Copy the data from the start through the line holding "Looking at the", inclusive, with the pictures left out.

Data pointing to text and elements
-*-*-

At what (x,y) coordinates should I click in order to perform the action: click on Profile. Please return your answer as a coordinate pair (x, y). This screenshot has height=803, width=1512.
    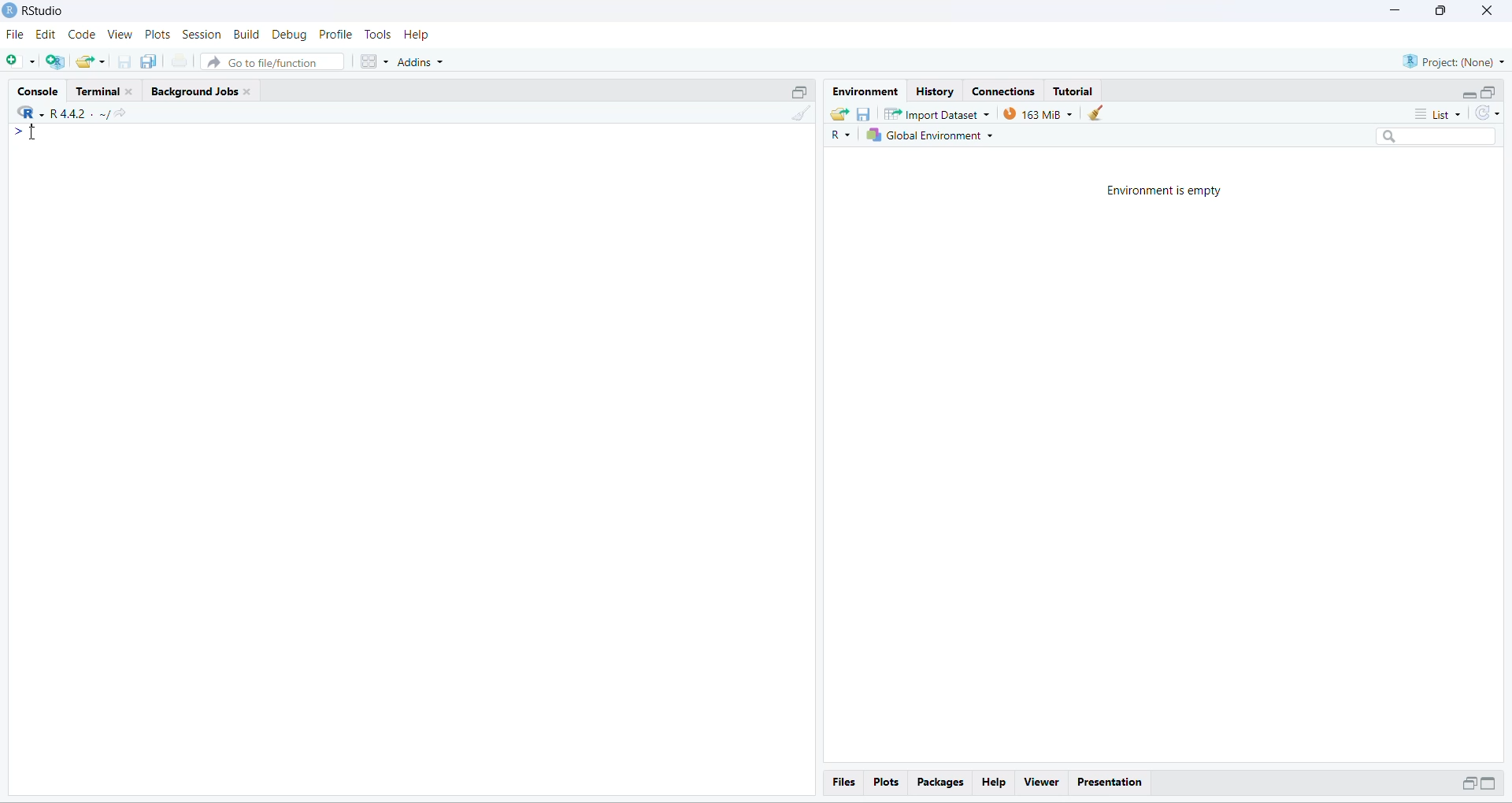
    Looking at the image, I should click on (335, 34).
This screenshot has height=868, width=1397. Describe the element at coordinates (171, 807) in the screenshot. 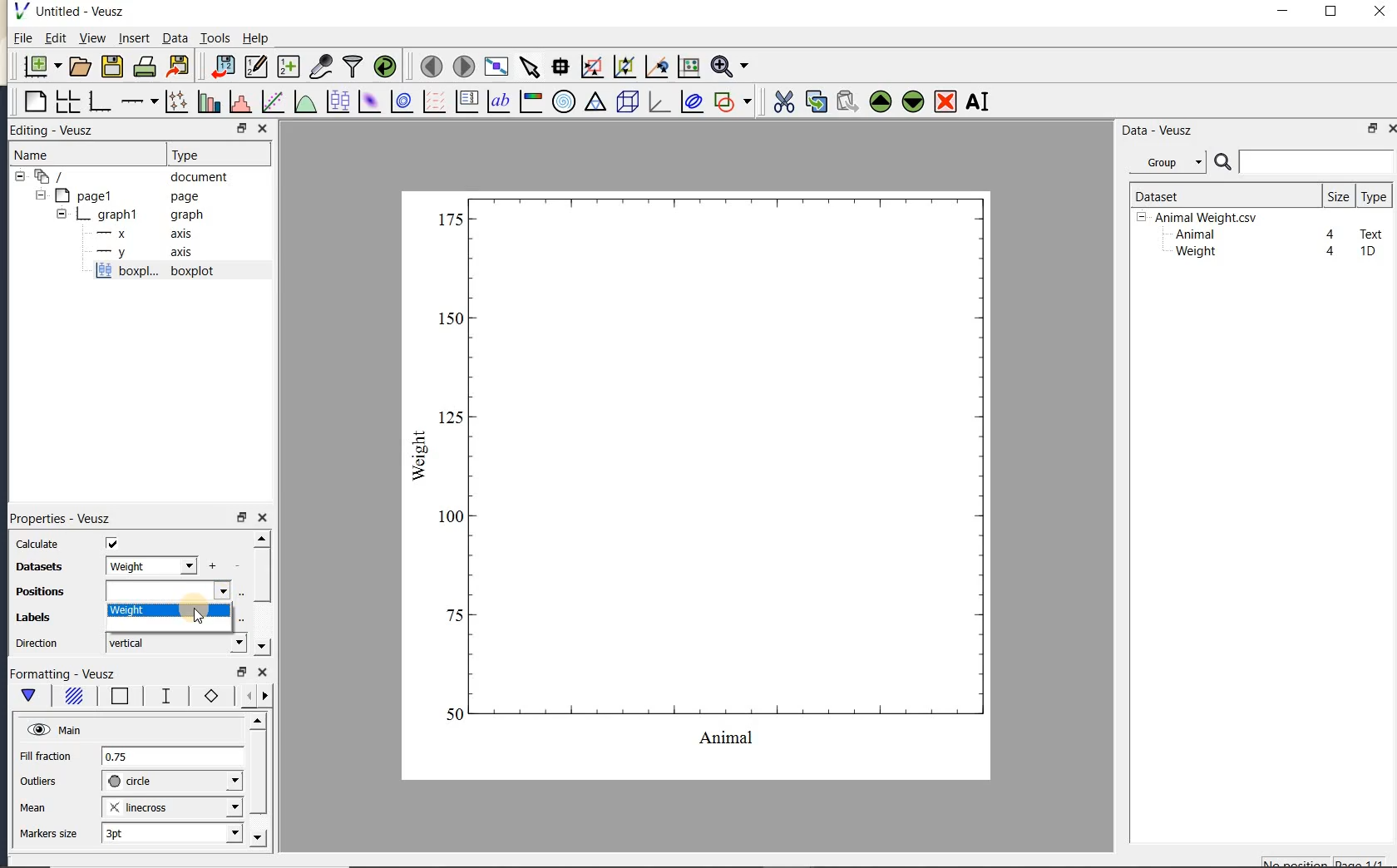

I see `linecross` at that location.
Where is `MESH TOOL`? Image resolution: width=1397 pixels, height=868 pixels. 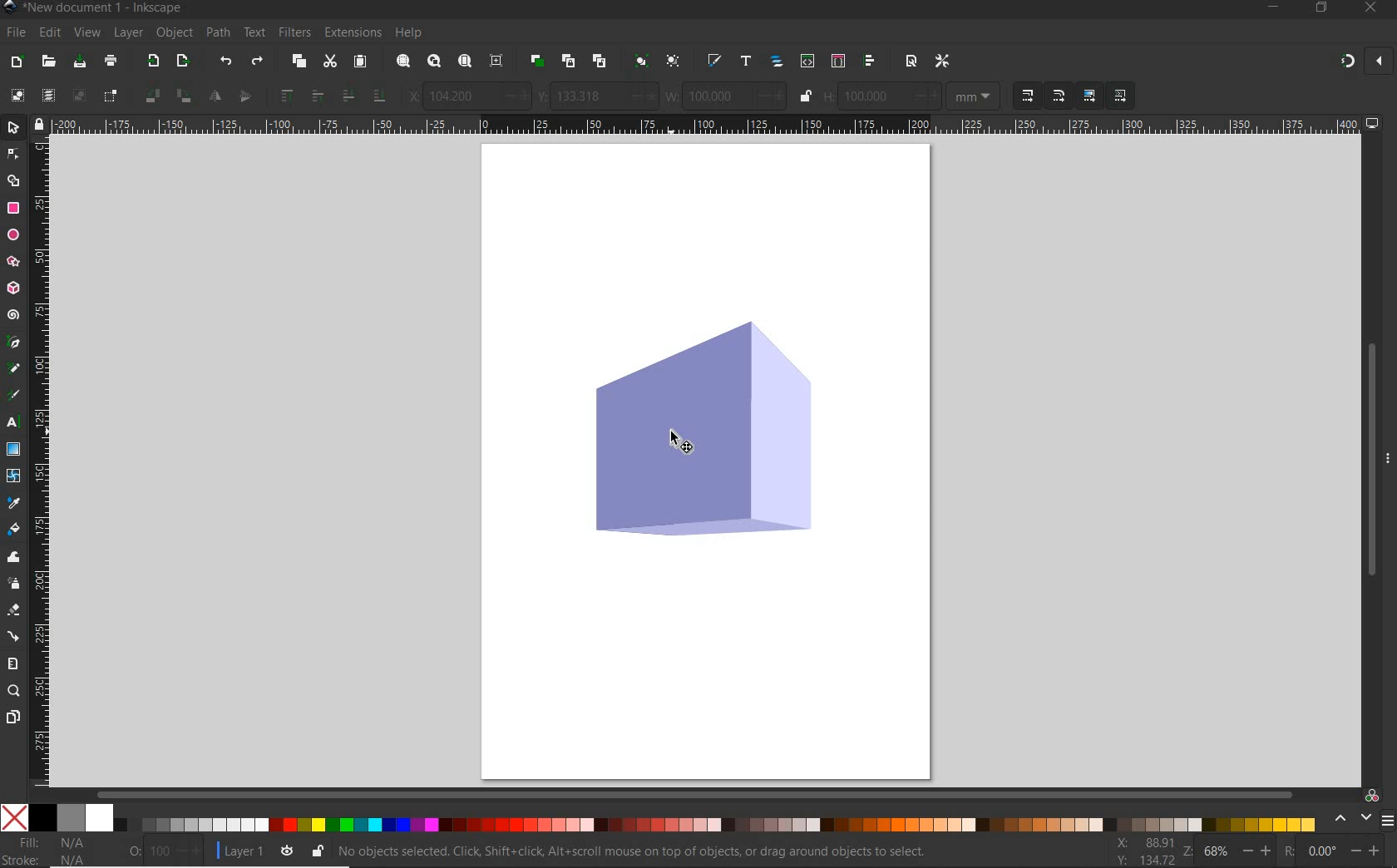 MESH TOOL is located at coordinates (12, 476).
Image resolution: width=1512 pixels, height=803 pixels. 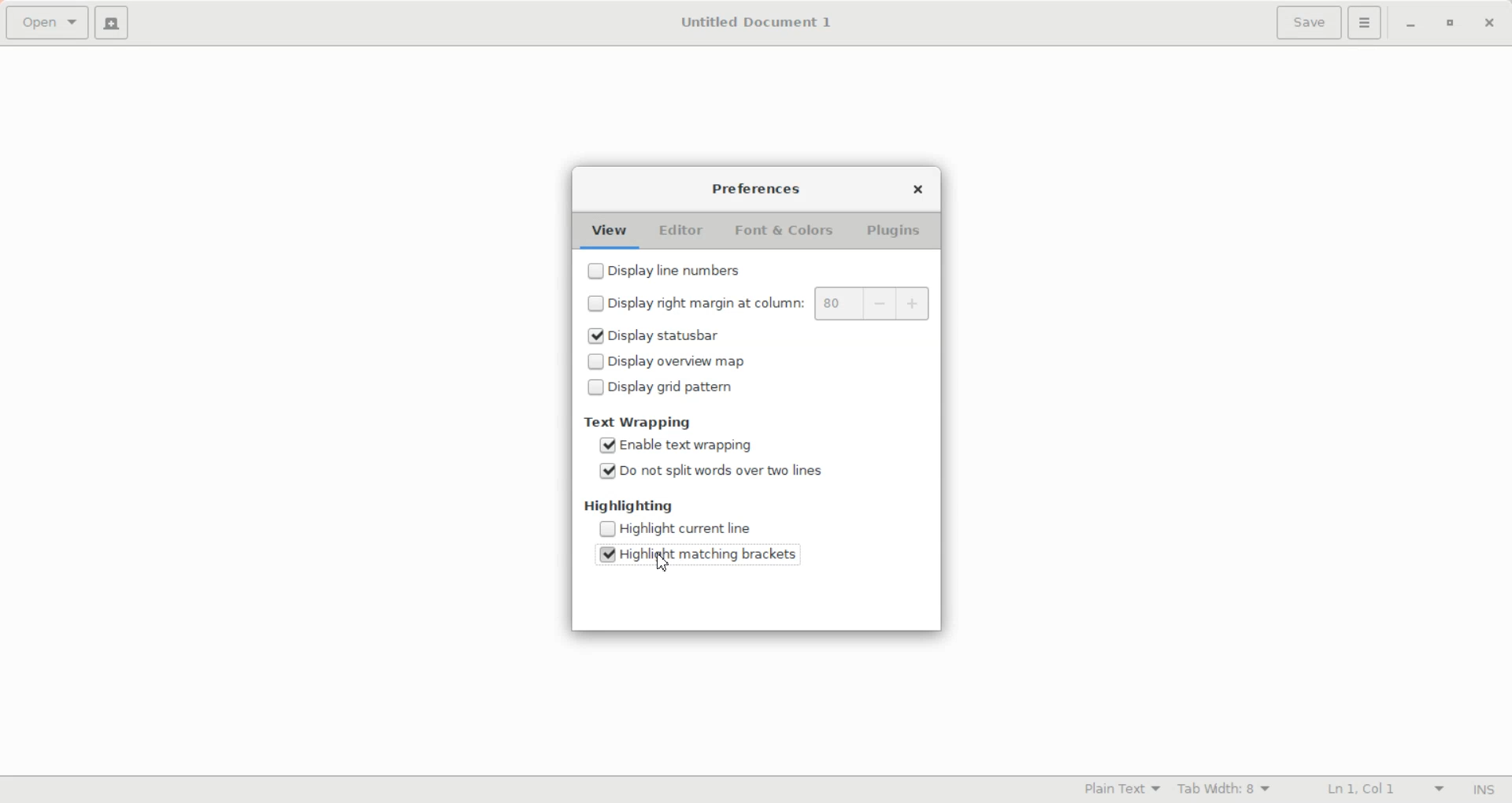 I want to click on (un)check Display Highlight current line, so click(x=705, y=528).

-*-*-

**TASK RESPONSE**
At what (x,y) coordinates should I click in order to perform the action: click on Profile. Please return your answer as a coordinate pair (x, y). This screenshot has height=803, width=1512.
    Looking at the image, I should click on (335, 34).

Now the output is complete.